What to do:
In the pseudoinverse excerpt below, change "pinv_manual" to "svd_pinv" and write out the passage from "The pseudoinverse is" to "Vt = np.linalg.svd(X, full_matrices=False)" with that substitution.

Step 2: Invert the Non-Zero Singular Values#

You construct the diagonal matrix \(\boldsymbol{\Sigma}_r^+ \in \mathbb{R}^{r \times r}\) as:

\[\begin{split} \Sigma^+_{ii} = \begin{cases} 1/\sigma_i & \text{if } \sigma_i > \text{rcond} \cdot \sigma_{\max} \\ 0 & \text{otherwise} \end{cases} \end{split}\]

This step thresholds small singular values using the rcond parameter (default: machine epsilon).


Step 3: Recompose the Pseudoinverse#

The pseudoinverse is then:

\[ \mathbf{X}^+ = \mathbf{V}_r \boldsymbol{\Sigma}_r^+ \mathbf{U}_r^\top \]

In code:

def pinv_manual(X, rcond=1e-15):
    U, S, Vt = np.linalg.svd(X, full_matrices=False)
    S_inv = np.array([1/s if s > rcond * S[0] else 0 for s in S])
    return Vt.T @ np.diag(S_inv) @ U.T

✅ Advantages of SVD-Based Pseudoinverse#

  • Numerically stable: even if \(\mathbf{X}^\top \mathbf{X}\) is ill-conditioned

  • General: works for rank-deficient or rectangular matrices

  • Gives minimum-norm solution to \(\mathbf{X}\boldsymbol{\beta} = \mathbf{y}\)


🧪 Check with NumPy#

You can verify this approach:

X = np.random.randn(5, 3)
X_pinv_np = np.linalg.pinv(X)
X_pinv_manual = pinv_manual(X)

np.allclose(X_pinv_np, X_pinv_manual)  # Should be True
True

Extracted entries:
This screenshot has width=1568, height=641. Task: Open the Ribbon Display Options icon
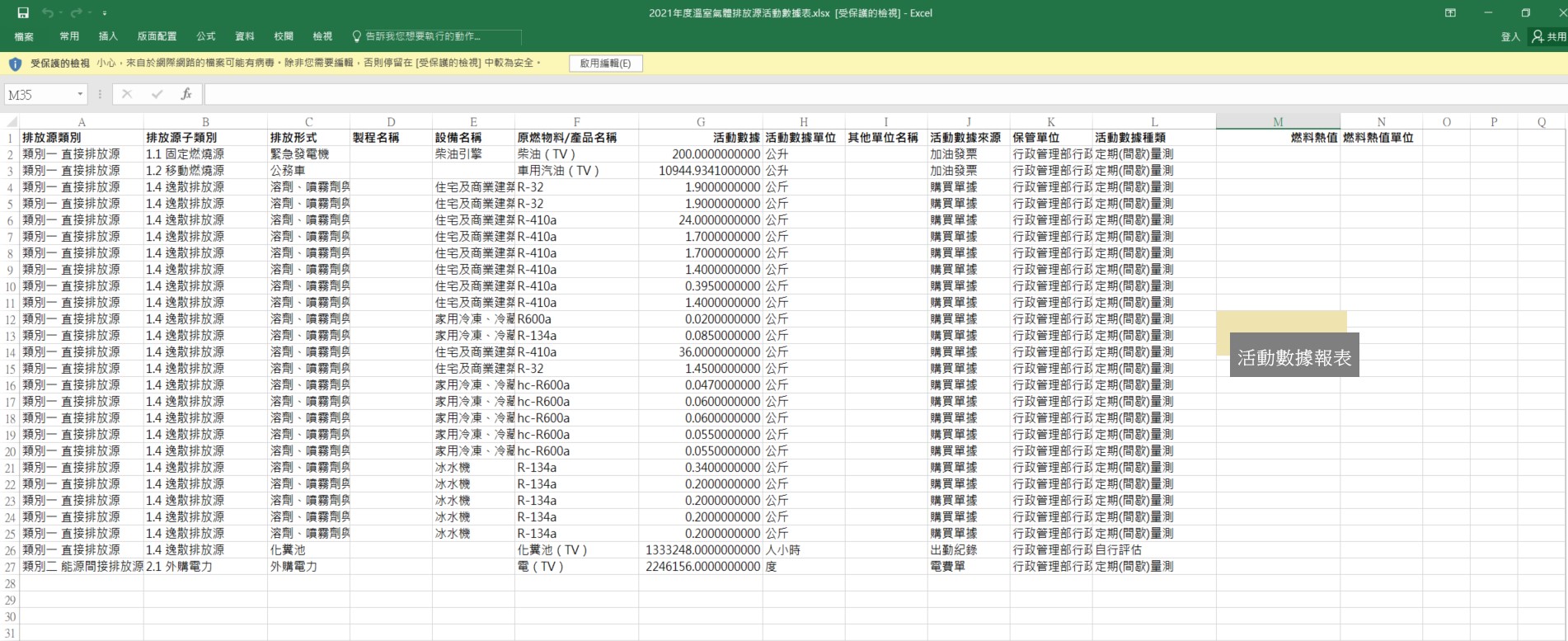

--

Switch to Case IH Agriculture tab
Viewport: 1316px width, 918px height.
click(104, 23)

Solution to this task:
The pseudoinverse is then:

\[ \mathbf{X}^+ = \mathbf{V}_r \boldsymbol{\Sigma}_r^+ \mathbf{U}_r^\top \]

In code:

def svd_pinv(X, rcond=1e-15):
    U, S, Vt = np.linalg.svd(X, full_matrices=False)